At the beginning of the season, each official must take a 175-question, open rule-book examination. Each week during the season, the officials take additional written tests. They are expected to be in good condition and to take a physical and an eye test before the season. But the only way their condition is tested by the NFL office after that is by the monitoring of their weight twice a year. As for disciplinary action after a blown call: perhaps a reprimand by phone from McNally or, at worst, the loss of game assignments. No angry commissioner's fines such as players, coaches and owners sometimes draw? "Not working a game or two works as a fine in itself," says Rozelle.
Depending on seniority, officials are paid from $325 to $800 for a regular-season game, more for postseason contests—up to $3,000 for the Super Bowl. A veteran who worked every possible game at top scale would receive $23,000 a year. Besides the actual officiating of the game, the job calls for each team of officials (they become part of a permanent crew after the second preseason game) to arrive in the game city on Saturday afternoon. They then spend about three hours in a skull session, reviewing films and going over critique sheets (based on extensive critical scrutiny of films by McNally and his staff) of the game they worked the week before. On Sunday morning they meet to discuss the specific characteristics and strategies of the teams in the game they will officiate. "Always the discussion has to be positive," says McNally. "I will not abide negative comments—such as saying So-and-so holds a lot, watch for it, or Such-and-such had four penalties for being offside last week. I jump right down their throats if I hear that they discuss players negatively."

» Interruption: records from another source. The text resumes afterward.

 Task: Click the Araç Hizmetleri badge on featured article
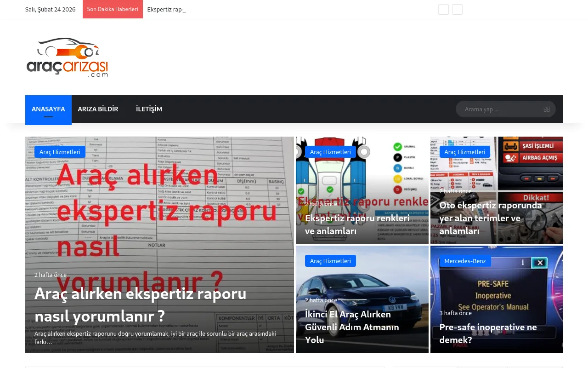tap(60, 152)
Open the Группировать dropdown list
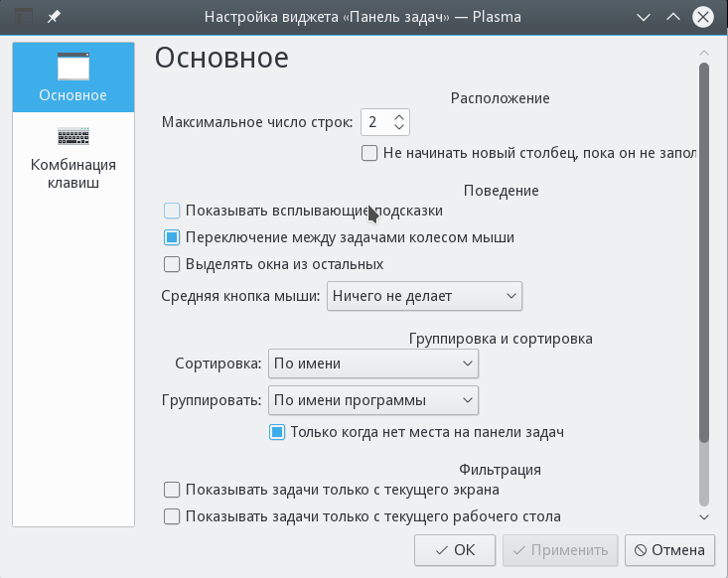Viewport: 728px width, 578px height. 372,400
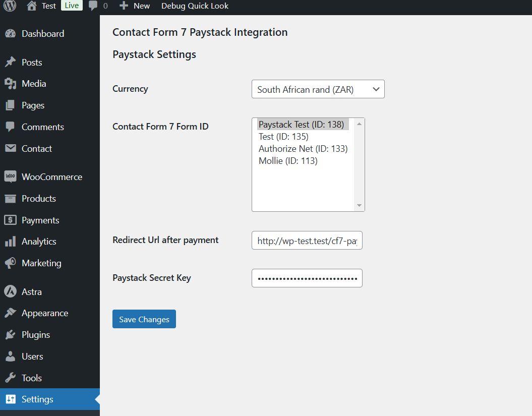
Task: Click the Marketing megaphone icon
Action: (10, 263)
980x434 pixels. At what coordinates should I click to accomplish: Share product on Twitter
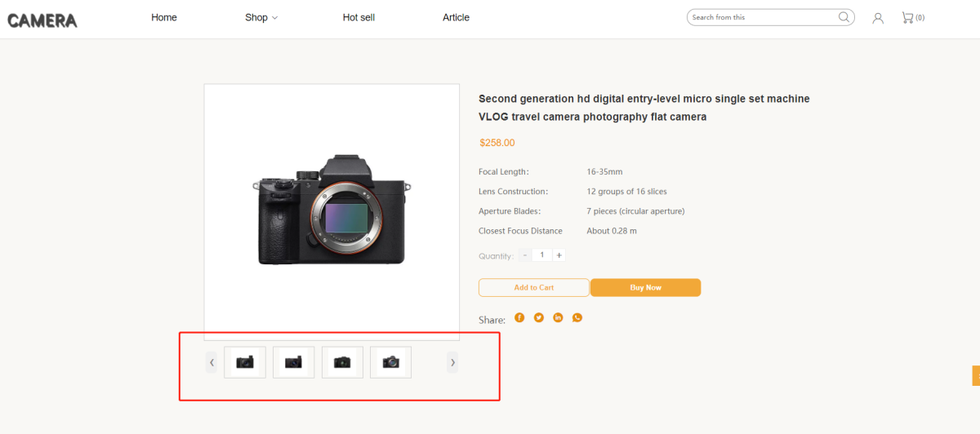(x=539, y=317)
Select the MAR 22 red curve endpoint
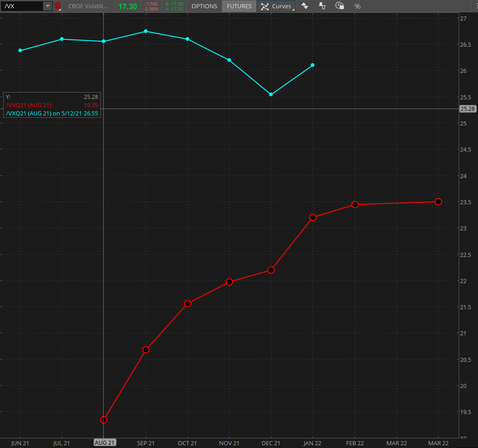Viewport: 478px width, 448px height. [x=438, y=202]
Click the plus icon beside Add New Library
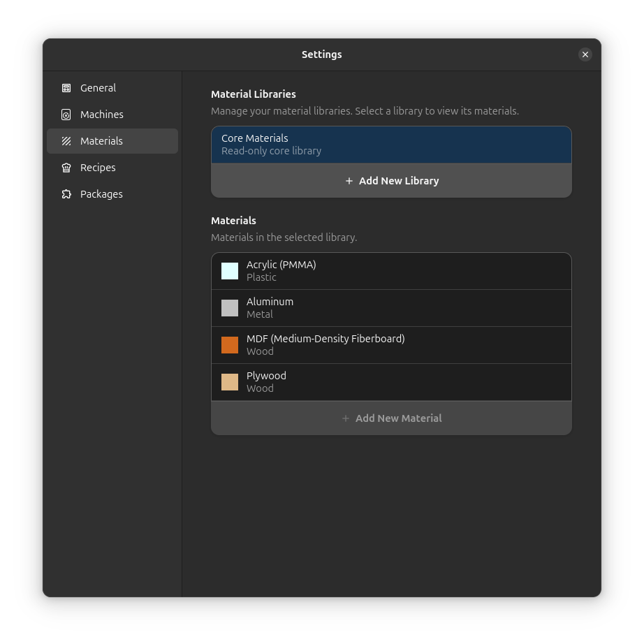 (349, 180)
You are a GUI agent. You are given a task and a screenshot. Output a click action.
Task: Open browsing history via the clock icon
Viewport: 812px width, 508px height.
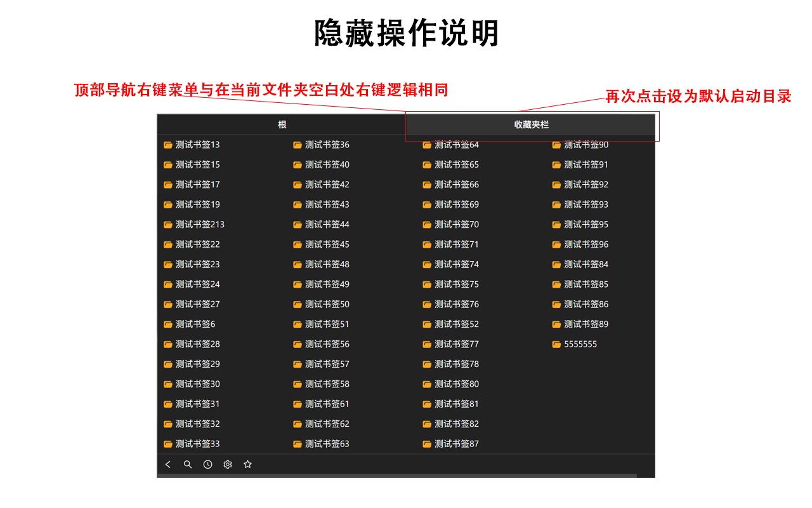(x=207, y=464)

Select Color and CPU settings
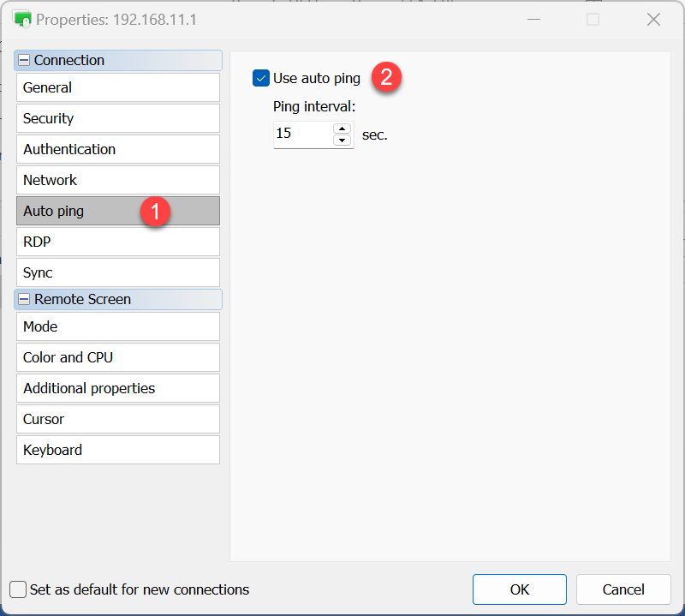click(x=117, y=357)
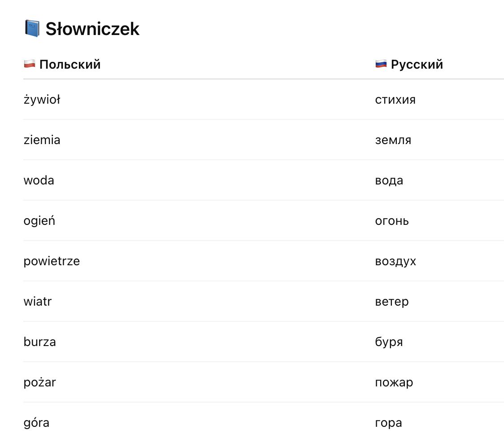
Task: Select the Polish word pożar
Action: click(40, 382)
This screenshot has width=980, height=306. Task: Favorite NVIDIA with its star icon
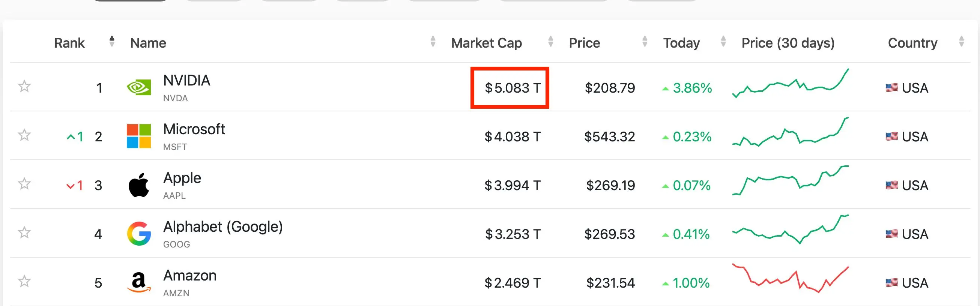(24, 86)
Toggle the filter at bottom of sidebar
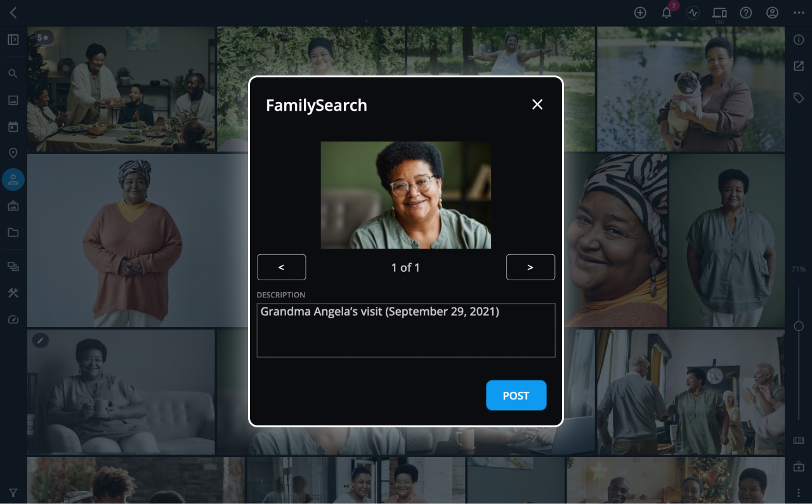812x504 pixels. pyautogui.click(x=13, y=493)
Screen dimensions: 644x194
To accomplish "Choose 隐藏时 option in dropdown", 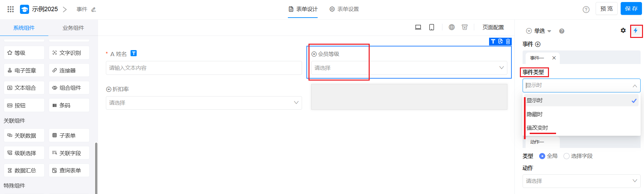I will 534,114.
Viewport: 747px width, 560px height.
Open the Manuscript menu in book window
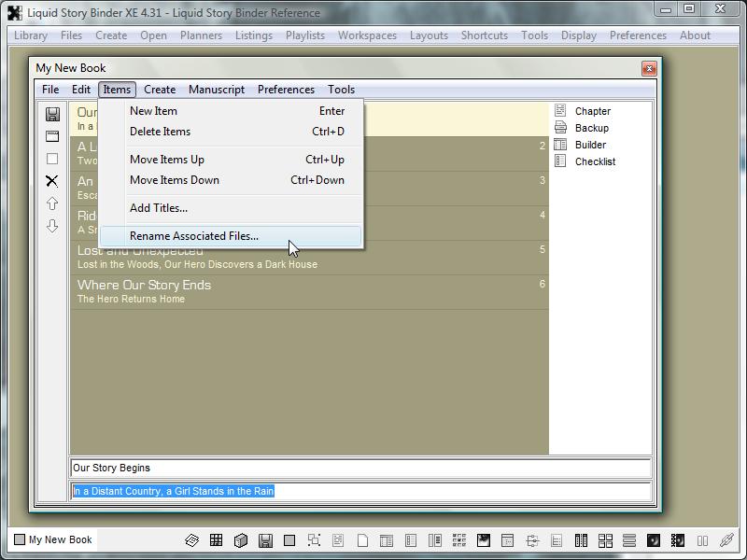click(x=217, y=90)

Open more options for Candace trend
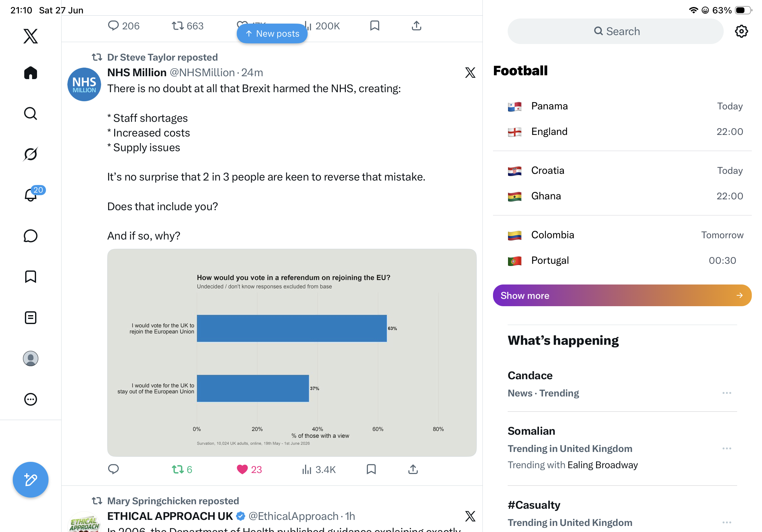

At the game itself, the officials' work is under scrutiny by special NFL full-field-coverage cameras, as well as by network cameras. Not only are they graded by an on-site observer and, on Monday, by McNally's film critics, but they also get ratings and complaints (or praise) from the coach of each team.
So why is the nation in the throes of zebra flu? Why has Bud Grant's stone face gone molten? Has the whole system broken down for good? No, probably not. But neither is there a cure-all for this malady that is in the autumn air; it came with the franchise. To err is human, to forgive is divine, but to complain about officiating is football—now, then and forever.